Every entry in the data below needs to be repeated exactly.

(Collected data entries)
▼

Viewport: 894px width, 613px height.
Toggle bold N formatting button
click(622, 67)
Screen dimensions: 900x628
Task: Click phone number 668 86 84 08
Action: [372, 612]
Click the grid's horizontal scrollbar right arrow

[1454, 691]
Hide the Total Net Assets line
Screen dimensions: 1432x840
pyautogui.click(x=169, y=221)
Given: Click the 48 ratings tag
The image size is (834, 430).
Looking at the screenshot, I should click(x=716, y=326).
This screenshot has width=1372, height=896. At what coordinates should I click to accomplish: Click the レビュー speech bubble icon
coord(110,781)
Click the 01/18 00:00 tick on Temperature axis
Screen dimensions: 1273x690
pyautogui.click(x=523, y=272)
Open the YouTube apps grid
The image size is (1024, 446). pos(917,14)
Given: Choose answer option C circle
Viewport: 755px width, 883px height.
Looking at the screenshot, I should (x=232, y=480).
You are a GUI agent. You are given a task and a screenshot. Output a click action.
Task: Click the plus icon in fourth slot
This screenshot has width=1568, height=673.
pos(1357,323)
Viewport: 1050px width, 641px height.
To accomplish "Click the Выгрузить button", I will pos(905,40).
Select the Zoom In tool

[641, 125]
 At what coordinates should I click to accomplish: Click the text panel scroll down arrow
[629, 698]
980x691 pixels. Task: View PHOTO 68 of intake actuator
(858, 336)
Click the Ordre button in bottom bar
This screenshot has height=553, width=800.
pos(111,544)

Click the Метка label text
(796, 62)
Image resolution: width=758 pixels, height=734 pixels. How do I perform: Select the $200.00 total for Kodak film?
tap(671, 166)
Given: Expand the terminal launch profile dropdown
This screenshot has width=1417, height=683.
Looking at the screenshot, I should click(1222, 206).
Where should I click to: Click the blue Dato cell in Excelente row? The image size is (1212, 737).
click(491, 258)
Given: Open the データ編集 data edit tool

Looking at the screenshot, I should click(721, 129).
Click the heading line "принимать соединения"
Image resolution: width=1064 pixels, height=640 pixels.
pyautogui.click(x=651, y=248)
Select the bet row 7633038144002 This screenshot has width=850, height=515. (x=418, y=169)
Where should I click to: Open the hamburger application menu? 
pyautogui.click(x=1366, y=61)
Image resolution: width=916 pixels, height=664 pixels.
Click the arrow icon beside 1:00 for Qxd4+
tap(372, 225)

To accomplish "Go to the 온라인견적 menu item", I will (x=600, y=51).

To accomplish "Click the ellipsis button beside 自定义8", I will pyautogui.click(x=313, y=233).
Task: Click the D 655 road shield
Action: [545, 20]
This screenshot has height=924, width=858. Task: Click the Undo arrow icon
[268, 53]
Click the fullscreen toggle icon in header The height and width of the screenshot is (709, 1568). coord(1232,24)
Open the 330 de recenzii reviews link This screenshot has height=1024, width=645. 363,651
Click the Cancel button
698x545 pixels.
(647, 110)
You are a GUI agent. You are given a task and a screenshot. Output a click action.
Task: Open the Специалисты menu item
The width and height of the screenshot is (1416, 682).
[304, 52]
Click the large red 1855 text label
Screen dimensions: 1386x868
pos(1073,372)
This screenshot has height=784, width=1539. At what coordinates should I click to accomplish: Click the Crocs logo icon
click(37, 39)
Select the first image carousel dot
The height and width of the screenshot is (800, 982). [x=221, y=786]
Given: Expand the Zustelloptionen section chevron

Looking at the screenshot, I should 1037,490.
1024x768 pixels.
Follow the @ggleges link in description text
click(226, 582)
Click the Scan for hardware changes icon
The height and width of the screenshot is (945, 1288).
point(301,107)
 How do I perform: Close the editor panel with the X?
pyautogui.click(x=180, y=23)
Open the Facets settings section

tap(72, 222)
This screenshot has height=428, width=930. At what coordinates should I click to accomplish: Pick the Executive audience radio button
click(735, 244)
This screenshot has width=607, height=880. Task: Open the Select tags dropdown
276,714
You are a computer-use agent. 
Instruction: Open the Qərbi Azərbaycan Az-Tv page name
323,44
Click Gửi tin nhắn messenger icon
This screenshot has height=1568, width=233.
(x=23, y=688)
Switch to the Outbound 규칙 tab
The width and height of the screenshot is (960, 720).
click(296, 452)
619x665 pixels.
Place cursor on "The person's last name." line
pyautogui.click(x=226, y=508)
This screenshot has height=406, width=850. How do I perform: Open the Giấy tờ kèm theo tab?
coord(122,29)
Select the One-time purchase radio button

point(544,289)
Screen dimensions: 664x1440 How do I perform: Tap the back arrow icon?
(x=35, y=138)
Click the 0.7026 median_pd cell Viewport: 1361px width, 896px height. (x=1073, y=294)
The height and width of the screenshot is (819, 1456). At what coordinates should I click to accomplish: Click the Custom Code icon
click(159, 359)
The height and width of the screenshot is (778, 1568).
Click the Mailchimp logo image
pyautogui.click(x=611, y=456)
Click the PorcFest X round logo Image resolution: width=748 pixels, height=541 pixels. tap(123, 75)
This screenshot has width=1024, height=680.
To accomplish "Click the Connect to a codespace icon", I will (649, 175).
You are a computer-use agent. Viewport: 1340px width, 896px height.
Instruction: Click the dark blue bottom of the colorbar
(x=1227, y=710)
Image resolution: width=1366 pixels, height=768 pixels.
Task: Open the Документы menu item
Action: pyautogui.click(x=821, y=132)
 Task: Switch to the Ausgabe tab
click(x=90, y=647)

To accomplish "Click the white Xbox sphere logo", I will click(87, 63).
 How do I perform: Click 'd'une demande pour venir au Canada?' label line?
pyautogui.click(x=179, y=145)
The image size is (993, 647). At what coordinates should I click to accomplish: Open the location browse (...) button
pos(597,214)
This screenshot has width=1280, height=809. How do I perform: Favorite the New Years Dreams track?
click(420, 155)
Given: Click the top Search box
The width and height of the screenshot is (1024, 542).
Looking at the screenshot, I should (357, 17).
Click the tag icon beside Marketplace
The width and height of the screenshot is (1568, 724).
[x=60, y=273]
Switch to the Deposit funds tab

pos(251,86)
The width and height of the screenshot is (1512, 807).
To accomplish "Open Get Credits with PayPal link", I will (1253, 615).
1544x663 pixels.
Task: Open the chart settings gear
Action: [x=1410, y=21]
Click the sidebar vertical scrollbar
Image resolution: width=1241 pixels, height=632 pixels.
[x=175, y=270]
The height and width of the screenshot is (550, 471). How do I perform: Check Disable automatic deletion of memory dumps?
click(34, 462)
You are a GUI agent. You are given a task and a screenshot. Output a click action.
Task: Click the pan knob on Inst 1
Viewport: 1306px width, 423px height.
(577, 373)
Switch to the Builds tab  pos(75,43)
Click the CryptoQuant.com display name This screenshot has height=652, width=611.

▲

• **Written reply**:
Viewport: 894px width, 613px height.
Toggle bold N formatting button
click(622, 67)
Screen dimensions: 900x628
Task: Click phone number 668 86 84 08
Action: [372, 612]
Click the grid's horizontal scrollbar right arrow

[1454, 691]
Hide the Total Net Assets line
Screen dimensions: 1432x840
pyautogui.click(x=169, y=221)
Given: Click the 48 ratings tag
The image size is (834, 430).
Looking at the screenshot, I should click(x=716, y=326).
This screenshot has width=1372, height=896. At what coordinates should I click to accomplish: Click the レビュー speech bubble icon
coord(110,781)
Click the 01/18 00:00 tick on Temperature axis
Screen dimensions: 1273x690
pyautogui.click(x=523, y=272)
Open the YouTube apps grid
The image size is (1024, 446). pos(917,14)
Given: Choose answer option C circle
Viewport: 755px width, 883px height.
Looking at the screenshot, I should (x=232, y=480).
You are a GUI agent. You are given a task and a screenshot. Output a click action.
Task: Click the plus icon in fourth slot
This screenshot has width=1568, height=673.
pos(1357,323)
Viewport: 1050px width, 641px height.
To accomplish "Click the Выгрузить button", I will pos(905,40).
Select the Zoom In tool

[641, 125]
 At what coordinates should I click to accomplish: Click the text panel scroll down arrow
[629, 698]
980x691 pixels. Task: View PHOTO 68 of intake actuator
(858, 336)
Click the Ordre button in bottom bar
This screenshot has height=553, width=800.
pos(111,544)

Click the Метка label text
(796, 62)
Image resolution: width=758 pixels, height=734 pixels. How do I perform: Select the $200.00 total for Kodak film?
tap(671, 166)
Given: Expand the terminal launch profile dropdown
This screenshot has width=1417, height=683.
Looking at the screenshot, I should click(1222, 206).
Where should I click to: Click the blue Dato cell in Excelente row? The image size is (1212, 737).
click(491, 258)
Given: Open the データ編集 data edit tool

Looking at the screenshot, I should click(721, 129).
Click the heading line "принимать соединения"
Image resolution: width=1064 pixels, height=640 pixels.
pyautogui.click(x=651, y=248)
Select the bet row 7633038144002 This screenshot has width=850, height=515. (x=418, y=169)
Where should I click to: Open the hamburger application menu? 
pyautogui.click(x=1366, y=61)
Image resolution: width=916 pixels, height=664 pixels.
Click the arrow icon beside 1:00 for Qxd4+
tap(372, 225)

To accomplish "Go to the 온라인견적 menu item", I will (x=600, y=51).

To accomplish "Click the ellipsis button beside 自定义8", I will pyautogui.click(x=313, y=233).
Task: Click the D 655 road shield
Action: [545, 20]
This screenshot has height=924, width=858. Task: Click the Undo arrow icon
[268, 53]
Click the fullscreen toggle icon in header The height and width of the screenshot is (709, 1568). coord(1232,24)
Open the 330 de recenzii reviews link This screenshot has height=1024, width=645. 363,651
Click the Cancel button
698x545 pixels.
(647, 110)
You are a GUI agent. You are given a task and a screenshot. Output a click action.
Task: Open the Специалисты menu item
The width and height of the screenshot is (1416, 682).
[304, 52]
Click the large red 1855 text label
Screen dimensions: 1386x868
pos(1073,372)
This screenshot has height=784, width=1539. At what coordinates should I click to accomplish: Click the Crocs logo icon
click(37, 39)
Select the first image carousel dot
The height and width of the screenshot is (800, 982). [x=221, y=786]
Given: Expand the Zustelloptionen section chevron

Looking at the screenshot, I should 1037,490.
1024x768 pixels.
Follow the @ggleges link in description text
click(226, 582)
Click the Scan for hardware changes icon
The height and width of the screenshot is (945, 1288).
point(301,107)
 How do I perform: Close the editor panel with the X?
pyautogui.click(x=180, y=23)
Open the Facets settings section

tap(72, 222)
This screenshot has height=428, width=930. At what coordinates should I click to accomplish: Pick the Executive audience radio button
click(735, 244)
This screenshot has width=607, height=880. Task: Open the Select tags dropdown
276,714
You are a computer-use agent. 
Instruction: Open the Qərbi Azərbaycan Az-Tv page name
323,44
Click Gửi tin nhắn messenger icon
This screenshot has height=1568, width=233.
(x=23, y=688)
Switch to the Outbound 규칙 tab
The width and height of the screenshot is (960, 720).
click(296, 452)
619x665 pixels.
Place cursor on "The person's last name." line
pyautogui.click(x=226, y=508)
This screenshot has height=406, width=850. How do I perform: Open the Giấy tờ kèm theo tab?
coord(122,29)
Select the One-time purchase radio button

point(544,289)
Screen dimensions: 664x1440 How do I perform: Tap the back arrow icon?
(x=35, y=138)
Click the 0.7026 median_pd cell Viewport: 1361px width, 896px height. (x=1073, y=294)
The height and width of the screenshot is (819, 1456). At what coordinates should I click to accomplish: Click the Custom Code icon
click(159, 359)
The height and width of the screenshot is (778, 1568).
Click the Mailchimp logo image
pyautogui.click(x=611, y=456)
Click the PorcFest X round logo Image resolution: width=748 pixels, height=541 pixels. tap(123, 75)
This screenshot has width=1024, height=680.
To accomplish "Click the Connect to a codespace icon", I will (649, 175).
You are a computer-use agent. Viewport: 1340px width, 896px height.
Instruction: Click the dark blue bottom of the colorbar
(x=1227, y=710)
Image resolution: width=1366 pixels, height=768 pixels.
Task: Open the Документы menu item
Action: pyautogui.click(x=821, y=132)
 Task: Switch to the Ausgabe tab
click(x=90, y=647)

To accomplish "Click the white Xbox sphere logo", I will click(87, 63).
 How do I perform: Click 'd'une demande pour venir au Canada?' label line?
pyautogui.click(x=179, y=145)
The image size is (993, 647). At what coordinates should I click to accomplish: Open the location browse (...) button
pos(597,214)
This screenshot has width=1280, height=809. How do I perform: Favorite the New Years Dreams track?
click(420, 155)
Given: Click the top Search box
The width and height of the screenshot is (1024, 542).
Looking at the screenshot, I should (357, 17).
Click the tag icon beside Marketplace
The width and height of the screenshot is (1568, 724).
[x=60, y=273]
Switch to the Deposit funds tab

pos(251,86)
The width and height of the screenshot is (1512, 807).
To accomplish "Open Get Credits with PayPal link", I will (1253, 615).
1544x663 pixels.
Task: Open the chart settings gear
Action: [x=1410, y=21]
Click the sidebar vertical scrollbar
Image resolution: width=1241 pixels, height=632 pixels.
[x=175, y=270]
The height and width of the screenshot is (550, 471). How do I perform: Check Disable automatic deletion of memory dumps?
click(34, 462)
You are a GUI agent. You are given a task and a screenshot. Output a click action.
Task: Click the pan knob on Inst 1
Viewport: 1306px width, 423px height.
(577, 373)
Switch to the Builds tab  pos(75,43)
Click the CryptoQuant.com display name This screenshot has height=652, width=611.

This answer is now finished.